My name is Evan and I am a remodeling contractor in the East Bay. I bought 1927 major fixer upper house in Oakland featured on this website. The 6 years previous to buying this house, I had spent "flipping" three houses - one from 1915, one from 1921 and one from 1954 - all in Oakland. These were extremely run down, disgusting and needing major system upgrades. While I was at it, it made sense to reunify the style of the house. It was a fun challenge to modernize the houses while trying to re-infuse bits of their original style so that everything the house would feel fresh and whole again. It was also very draining to inject so much hard work and love and design into these projects so I began to dream of getting a house that had original charm that would give me joy and inspiration to restore - rather than a complete rebuild. Every old house is going to need work - but I wanted to focus on systems upgrades - plumbing, electrical, etc. - rather than to re-imagine the entire house.
For my next house, I had been looking at some old Craftsman type houses that had original trim and built in cabinets and maybe an old kitchen from the '50s that was still in good shape with a Wedgewood stove or something like that... A house with original charm that I could keep basically as-is appearance-wise save some paint, plumbing, flooring, trim or electrical here and there. The kind of thing that would feel like a simple project compared to the complete disasters I had been working on.
I started dating Christina around the time I was finishing up the last - a 1954 Mid Century Modern home (which was really easy to update and a fun style to play around with).
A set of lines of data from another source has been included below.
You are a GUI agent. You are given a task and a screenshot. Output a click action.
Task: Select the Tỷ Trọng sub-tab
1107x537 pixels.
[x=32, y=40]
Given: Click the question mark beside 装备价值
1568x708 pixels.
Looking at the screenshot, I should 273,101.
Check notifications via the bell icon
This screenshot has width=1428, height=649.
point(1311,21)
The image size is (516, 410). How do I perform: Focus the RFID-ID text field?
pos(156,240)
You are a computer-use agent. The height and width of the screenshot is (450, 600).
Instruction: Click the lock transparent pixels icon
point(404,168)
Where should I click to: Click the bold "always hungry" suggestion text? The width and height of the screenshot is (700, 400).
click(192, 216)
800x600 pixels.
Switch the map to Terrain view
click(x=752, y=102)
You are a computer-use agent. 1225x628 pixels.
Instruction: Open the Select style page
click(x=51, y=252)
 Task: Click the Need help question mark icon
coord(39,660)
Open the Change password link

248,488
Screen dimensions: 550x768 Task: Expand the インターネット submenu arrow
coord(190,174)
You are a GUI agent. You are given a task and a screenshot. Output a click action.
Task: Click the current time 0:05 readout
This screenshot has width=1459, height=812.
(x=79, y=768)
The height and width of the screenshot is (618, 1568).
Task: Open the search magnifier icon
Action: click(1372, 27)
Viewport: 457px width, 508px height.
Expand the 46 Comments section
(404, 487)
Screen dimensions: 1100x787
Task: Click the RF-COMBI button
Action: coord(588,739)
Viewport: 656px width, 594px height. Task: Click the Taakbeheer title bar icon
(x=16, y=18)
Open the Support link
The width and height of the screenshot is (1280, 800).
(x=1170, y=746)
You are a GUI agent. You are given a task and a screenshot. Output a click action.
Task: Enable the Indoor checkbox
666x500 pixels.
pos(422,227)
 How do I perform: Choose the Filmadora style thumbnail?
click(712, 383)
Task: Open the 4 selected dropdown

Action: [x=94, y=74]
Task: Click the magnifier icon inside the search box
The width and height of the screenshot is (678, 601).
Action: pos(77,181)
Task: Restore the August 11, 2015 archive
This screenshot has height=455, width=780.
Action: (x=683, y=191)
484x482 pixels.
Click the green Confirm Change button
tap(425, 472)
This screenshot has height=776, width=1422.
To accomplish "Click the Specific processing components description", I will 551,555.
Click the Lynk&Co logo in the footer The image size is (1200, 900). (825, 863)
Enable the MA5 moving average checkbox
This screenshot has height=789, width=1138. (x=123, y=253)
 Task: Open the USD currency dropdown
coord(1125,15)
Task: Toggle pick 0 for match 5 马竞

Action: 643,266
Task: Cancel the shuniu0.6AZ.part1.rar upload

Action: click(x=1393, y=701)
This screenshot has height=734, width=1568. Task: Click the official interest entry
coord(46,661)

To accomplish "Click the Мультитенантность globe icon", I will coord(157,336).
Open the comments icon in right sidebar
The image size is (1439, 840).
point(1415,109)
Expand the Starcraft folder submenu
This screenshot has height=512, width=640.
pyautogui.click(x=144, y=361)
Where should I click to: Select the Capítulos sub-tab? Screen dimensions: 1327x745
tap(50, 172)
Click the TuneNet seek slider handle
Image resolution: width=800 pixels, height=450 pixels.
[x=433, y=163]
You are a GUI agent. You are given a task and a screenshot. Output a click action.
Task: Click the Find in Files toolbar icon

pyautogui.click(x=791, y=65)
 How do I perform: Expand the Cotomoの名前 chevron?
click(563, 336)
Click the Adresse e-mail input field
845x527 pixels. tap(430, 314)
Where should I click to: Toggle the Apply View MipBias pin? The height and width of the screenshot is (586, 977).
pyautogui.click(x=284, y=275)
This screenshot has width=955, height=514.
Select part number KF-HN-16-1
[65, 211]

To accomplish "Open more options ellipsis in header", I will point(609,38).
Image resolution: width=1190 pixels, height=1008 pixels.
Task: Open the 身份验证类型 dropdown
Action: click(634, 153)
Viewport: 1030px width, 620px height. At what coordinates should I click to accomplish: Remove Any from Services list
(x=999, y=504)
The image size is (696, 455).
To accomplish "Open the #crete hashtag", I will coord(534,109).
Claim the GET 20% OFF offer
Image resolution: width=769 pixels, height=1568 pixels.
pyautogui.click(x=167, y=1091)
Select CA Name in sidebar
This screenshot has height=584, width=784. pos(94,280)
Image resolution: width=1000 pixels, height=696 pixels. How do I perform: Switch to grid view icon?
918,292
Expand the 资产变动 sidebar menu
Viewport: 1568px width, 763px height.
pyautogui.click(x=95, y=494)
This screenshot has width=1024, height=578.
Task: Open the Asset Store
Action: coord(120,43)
We had gone to an estate sale at a Carr Jones house and we were both blown away by the whimsical feel - an unusual floor plan with many changes in levels and ceiling heights and odd little stairways of different sizes winding about - all coated with a rustic "hobbit house" kind of feeling. This was not just original period charm - this was real architecture! It wasn't just trim and tile appointments. It was the attention to the space and how it would make you feel. And it this case - it was intended to inspire of feeling of wonder. Shelter is such an ancient human need that it has been very much connected to practicality. Ornate embellishments are like clothing of the era - but it doesn't really alter the basic fact that most floor plans are simple rectangles. The 1915 A-Frame craftsman house had the classic floor plan. The upper level was three bedrooms, connected by a hall, with a bathroom and some stairs that went down next the the front door where they connected to the living room, dining room, kitchen and second bathroom. This Carr Jones was like the opposite of that - and it could only be done by an architect. A contractor is not going to design a house like that because he knows how hard and complicated it will be to build.
So you can imagine Christina and I fell in love with the magical, whimsical, and strange features of the house on this website when we came to the open houses. I joked, "I love it! I'll take it!" I didn't even think I had a chance. Christina studied architecture at UC Berkeley and she was equally enamored of the house we ended up being lucky enough to buy. The kicker has to be the stairs that wind around over the chimney in the living room and go up to the master bedroom. Everyone is blown away by that because it is so magical and ridiculous that someone would build something like that when there are much easier and simpler ways to get from point A to point B. A cube house would be a much more logical way to go - and that's the foundation of nearly all houses - but this was real architecture! To be frank, I really did not think that was in my budget.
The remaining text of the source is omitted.